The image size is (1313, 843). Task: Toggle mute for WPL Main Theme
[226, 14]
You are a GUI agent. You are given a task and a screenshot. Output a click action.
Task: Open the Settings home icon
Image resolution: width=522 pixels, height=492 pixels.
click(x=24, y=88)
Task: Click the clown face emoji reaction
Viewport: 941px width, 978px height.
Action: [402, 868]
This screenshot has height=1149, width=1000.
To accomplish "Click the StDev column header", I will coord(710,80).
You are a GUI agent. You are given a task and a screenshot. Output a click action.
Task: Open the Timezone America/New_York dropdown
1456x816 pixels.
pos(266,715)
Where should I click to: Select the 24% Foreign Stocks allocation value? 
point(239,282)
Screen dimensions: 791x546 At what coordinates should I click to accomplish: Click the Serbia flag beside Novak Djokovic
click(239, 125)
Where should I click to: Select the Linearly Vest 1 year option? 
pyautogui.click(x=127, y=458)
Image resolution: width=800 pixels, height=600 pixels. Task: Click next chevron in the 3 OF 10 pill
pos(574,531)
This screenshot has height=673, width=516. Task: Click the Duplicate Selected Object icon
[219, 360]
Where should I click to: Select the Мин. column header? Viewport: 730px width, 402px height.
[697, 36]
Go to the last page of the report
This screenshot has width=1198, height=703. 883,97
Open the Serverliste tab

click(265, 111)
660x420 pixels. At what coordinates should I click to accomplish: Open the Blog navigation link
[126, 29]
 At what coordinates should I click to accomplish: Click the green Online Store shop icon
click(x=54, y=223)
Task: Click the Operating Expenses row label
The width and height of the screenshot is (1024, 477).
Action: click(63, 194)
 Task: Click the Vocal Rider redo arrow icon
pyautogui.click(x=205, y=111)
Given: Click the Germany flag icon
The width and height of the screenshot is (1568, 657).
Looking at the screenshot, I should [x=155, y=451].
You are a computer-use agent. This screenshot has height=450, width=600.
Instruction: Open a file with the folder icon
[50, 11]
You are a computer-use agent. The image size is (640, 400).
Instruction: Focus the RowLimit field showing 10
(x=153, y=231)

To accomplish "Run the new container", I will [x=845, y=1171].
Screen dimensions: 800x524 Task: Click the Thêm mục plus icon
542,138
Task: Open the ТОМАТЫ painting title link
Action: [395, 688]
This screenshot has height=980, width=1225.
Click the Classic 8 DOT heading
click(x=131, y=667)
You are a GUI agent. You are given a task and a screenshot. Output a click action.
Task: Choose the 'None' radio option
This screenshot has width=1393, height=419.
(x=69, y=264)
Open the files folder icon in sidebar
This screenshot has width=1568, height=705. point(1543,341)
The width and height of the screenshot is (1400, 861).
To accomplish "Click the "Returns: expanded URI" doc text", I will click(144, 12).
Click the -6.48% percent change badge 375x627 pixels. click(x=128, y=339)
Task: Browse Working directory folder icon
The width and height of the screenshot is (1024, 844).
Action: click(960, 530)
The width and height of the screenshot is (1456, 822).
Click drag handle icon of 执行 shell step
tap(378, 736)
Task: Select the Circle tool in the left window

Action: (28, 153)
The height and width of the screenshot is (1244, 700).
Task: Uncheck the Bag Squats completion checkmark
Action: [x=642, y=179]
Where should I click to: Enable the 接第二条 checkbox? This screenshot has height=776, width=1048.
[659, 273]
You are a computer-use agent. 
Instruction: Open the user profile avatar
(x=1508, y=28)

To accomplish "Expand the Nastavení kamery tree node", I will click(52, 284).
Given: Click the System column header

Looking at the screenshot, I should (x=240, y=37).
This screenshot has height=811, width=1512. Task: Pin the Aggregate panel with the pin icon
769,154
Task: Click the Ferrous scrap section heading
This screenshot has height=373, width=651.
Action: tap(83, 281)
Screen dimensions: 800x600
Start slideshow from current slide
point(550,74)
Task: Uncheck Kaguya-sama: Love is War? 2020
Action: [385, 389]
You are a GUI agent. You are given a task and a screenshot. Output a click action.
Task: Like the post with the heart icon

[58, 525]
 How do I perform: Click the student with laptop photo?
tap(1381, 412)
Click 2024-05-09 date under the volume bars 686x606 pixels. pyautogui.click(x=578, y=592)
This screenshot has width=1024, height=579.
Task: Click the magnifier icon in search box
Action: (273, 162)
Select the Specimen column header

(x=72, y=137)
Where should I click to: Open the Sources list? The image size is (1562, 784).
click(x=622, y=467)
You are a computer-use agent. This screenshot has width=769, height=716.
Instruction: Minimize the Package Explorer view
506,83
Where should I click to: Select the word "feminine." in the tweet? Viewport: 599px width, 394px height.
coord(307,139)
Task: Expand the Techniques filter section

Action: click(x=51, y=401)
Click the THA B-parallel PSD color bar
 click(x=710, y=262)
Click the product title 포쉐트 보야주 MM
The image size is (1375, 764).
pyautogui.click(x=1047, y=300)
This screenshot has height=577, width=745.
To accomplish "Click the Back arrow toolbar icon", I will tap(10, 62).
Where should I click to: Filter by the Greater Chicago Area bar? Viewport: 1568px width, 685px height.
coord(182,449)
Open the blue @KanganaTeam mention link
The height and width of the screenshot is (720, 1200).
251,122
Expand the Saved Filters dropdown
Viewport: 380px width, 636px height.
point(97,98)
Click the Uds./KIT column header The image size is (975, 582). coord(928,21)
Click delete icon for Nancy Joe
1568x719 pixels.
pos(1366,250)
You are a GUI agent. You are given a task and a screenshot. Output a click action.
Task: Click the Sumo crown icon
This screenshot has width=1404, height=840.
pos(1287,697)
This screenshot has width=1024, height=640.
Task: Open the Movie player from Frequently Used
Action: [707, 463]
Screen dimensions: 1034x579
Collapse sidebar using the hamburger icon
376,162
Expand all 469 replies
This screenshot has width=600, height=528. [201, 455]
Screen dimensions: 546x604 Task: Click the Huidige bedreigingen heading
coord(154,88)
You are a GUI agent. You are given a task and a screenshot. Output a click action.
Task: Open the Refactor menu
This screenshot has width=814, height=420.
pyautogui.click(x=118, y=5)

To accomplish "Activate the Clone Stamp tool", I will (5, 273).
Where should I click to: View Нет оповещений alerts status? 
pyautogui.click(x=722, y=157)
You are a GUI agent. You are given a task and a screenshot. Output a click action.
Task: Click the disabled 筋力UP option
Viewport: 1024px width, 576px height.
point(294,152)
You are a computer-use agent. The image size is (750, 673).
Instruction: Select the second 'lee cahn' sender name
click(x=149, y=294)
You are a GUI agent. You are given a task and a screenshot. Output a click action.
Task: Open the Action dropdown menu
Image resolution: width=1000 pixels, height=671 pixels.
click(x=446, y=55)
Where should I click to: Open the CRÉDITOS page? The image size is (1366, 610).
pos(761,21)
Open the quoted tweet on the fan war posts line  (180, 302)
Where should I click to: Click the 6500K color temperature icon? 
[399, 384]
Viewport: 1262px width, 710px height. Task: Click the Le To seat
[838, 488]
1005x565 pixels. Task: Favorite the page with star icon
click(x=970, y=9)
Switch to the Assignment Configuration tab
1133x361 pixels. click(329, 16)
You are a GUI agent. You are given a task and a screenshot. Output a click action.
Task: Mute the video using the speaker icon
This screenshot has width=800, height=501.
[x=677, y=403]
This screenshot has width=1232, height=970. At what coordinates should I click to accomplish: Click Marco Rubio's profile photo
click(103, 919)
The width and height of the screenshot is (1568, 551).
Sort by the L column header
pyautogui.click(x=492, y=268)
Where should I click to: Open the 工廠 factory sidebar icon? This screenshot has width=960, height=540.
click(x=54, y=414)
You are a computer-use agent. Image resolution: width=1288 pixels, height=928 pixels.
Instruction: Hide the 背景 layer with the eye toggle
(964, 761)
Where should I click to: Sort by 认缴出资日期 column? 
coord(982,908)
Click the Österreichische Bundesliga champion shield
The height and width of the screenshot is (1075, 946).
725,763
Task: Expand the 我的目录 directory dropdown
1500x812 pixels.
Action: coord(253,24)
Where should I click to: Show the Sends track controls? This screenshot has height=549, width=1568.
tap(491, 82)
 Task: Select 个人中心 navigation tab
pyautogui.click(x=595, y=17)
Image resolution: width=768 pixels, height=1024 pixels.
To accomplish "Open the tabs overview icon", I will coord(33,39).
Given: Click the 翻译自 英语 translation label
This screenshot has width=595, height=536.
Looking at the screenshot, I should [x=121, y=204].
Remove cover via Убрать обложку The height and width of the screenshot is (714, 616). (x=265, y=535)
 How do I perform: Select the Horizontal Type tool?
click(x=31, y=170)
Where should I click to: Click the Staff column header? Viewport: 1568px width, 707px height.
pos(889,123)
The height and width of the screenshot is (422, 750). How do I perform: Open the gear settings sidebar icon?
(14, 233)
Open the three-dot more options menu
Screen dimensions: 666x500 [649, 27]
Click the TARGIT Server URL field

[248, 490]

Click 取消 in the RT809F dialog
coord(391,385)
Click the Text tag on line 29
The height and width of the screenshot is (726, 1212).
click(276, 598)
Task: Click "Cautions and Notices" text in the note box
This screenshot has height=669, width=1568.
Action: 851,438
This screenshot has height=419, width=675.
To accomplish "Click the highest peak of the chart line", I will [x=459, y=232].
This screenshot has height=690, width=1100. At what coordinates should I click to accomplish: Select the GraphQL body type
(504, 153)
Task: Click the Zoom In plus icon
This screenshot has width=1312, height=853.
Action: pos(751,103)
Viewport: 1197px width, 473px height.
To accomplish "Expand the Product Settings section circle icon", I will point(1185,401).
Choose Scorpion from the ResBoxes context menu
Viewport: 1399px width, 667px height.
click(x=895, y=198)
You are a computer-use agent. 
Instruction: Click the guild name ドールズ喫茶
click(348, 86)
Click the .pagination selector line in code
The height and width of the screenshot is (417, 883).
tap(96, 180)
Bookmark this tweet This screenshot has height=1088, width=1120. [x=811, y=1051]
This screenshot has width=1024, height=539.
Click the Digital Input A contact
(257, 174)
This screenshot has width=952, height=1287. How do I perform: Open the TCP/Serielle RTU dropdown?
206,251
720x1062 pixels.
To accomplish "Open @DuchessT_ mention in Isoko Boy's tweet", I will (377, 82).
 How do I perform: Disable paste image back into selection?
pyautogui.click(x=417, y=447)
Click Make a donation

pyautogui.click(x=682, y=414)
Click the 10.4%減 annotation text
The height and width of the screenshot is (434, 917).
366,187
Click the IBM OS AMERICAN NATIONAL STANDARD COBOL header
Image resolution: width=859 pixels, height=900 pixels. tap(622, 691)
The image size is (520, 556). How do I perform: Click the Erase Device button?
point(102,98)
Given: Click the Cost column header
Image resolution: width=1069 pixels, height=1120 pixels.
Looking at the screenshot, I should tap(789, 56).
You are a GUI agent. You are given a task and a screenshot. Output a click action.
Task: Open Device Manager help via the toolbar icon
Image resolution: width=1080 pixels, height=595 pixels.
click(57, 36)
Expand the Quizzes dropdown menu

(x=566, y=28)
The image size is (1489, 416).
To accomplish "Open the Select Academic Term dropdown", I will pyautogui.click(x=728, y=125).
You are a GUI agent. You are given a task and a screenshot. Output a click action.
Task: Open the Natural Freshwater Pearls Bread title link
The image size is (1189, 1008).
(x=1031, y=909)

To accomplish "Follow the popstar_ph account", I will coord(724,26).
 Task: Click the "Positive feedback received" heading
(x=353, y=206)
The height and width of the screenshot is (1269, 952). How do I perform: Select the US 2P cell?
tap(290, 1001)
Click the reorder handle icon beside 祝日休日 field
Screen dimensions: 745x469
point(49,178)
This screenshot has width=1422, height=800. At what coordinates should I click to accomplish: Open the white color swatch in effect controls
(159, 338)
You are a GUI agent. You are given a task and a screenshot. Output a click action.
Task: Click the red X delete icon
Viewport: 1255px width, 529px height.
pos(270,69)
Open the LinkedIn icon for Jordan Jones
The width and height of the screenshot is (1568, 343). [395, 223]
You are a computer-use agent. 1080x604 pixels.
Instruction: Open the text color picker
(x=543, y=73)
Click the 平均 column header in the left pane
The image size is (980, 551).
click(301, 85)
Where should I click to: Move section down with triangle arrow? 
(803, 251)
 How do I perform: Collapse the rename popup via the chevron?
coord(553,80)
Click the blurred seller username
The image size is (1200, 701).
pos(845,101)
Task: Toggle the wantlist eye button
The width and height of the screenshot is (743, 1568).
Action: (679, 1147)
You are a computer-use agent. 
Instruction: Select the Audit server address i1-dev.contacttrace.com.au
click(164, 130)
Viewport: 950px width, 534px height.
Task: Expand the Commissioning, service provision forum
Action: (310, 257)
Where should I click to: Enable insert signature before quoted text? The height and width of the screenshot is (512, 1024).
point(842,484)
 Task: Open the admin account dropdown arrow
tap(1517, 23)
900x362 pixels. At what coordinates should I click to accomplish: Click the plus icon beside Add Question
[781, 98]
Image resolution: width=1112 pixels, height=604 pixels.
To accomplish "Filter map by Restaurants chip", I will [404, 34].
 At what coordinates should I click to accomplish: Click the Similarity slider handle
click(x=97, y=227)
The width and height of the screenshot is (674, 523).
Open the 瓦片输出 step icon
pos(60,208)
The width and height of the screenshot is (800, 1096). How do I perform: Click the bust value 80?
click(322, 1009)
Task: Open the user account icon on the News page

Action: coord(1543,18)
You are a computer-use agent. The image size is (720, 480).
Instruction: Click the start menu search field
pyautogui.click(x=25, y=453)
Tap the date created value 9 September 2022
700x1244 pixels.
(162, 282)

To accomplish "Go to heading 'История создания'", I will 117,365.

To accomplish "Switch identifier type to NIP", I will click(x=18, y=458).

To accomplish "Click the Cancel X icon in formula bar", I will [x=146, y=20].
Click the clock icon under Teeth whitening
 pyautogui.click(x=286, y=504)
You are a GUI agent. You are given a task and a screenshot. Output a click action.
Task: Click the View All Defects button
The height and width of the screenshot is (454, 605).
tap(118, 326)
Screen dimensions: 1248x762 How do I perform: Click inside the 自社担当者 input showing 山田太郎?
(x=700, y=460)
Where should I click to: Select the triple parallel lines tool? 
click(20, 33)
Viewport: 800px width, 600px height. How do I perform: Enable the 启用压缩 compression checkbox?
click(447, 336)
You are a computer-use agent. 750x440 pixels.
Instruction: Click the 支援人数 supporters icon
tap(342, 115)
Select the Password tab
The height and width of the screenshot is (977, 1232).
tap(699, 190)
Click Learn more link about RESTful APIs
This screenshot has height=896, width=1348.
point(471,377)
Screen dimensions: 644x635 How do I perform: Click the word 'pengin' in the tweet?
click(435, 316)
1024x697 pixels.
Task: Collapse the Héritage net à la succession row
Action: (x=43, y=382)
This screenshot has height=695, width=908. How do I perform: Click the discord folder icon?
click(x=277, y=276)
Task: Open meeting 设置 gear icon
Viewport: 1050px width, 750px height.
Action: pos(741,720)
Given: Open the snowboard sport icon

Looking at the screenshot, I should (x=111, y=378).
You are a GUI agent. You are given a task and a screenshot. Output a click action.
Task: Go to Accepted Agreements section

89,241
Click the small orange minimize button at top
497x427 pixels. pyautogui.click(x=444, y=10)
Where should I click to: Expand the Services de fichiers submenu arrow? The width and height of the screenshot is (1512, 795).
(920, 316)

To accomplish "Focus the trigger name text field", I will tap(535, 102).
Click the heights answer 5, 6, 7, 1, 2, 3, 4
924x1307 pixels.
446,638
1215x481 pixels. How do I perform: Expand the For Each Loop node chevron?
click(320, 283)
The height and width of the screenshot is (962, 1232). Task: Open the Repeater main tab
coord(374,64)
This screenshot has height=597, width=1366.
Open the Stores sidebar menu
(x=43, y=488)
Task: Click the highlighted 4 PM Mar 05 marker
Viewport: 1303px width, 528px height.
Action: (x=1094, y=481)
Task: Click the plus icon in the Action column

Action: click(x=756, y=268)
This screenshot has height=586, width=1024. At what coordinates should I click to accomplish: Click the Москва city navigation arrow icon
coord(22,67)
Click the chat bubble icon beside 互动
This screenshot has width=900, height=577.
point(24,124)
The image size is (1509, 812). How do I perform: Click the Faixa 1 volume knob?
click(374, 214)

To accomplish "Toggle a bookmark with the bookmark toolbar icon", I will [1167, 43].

Exercise aim:
Word for word, restate the lines of the listing above starting at the line with "Where should I click to: Select the word" and ending at the line with "Click the Uds./KIT", and nothing outside them.

Exercise response:
Where should I click to: Select the word "feminine." in the tweet? Viewport: 599px width, 394px height.
coord(307,139)
Task: Expand the Techniques filter section

Action: click(x=51, y=401)
Click the THA B-parallel PSD color bar
 click(x=710, y=262)
Click the product title 포쉐트 보야주 MM
The image size is (1375, 764).
pyautogui.click(x=1047, y=300)
This screenshot has height=577, width=745.
To accomplish "Click the Back arrow toolbar icon", I will tap(10, 62).
Where should I click to: Filter by the Greater Chicago Area bar? Viewport: 1568px width, 685px height.
coord(182,449)
Open the blue @KanganaTeam mention link
The height and width of the screenshot is (720, 1200).
251,122
Expand the Saved Filters dropdown
Viewport: 380px width, 636px height.
point(97,98)
Click the Uds./KIT column header The image size is (975, 582). coord(928,21)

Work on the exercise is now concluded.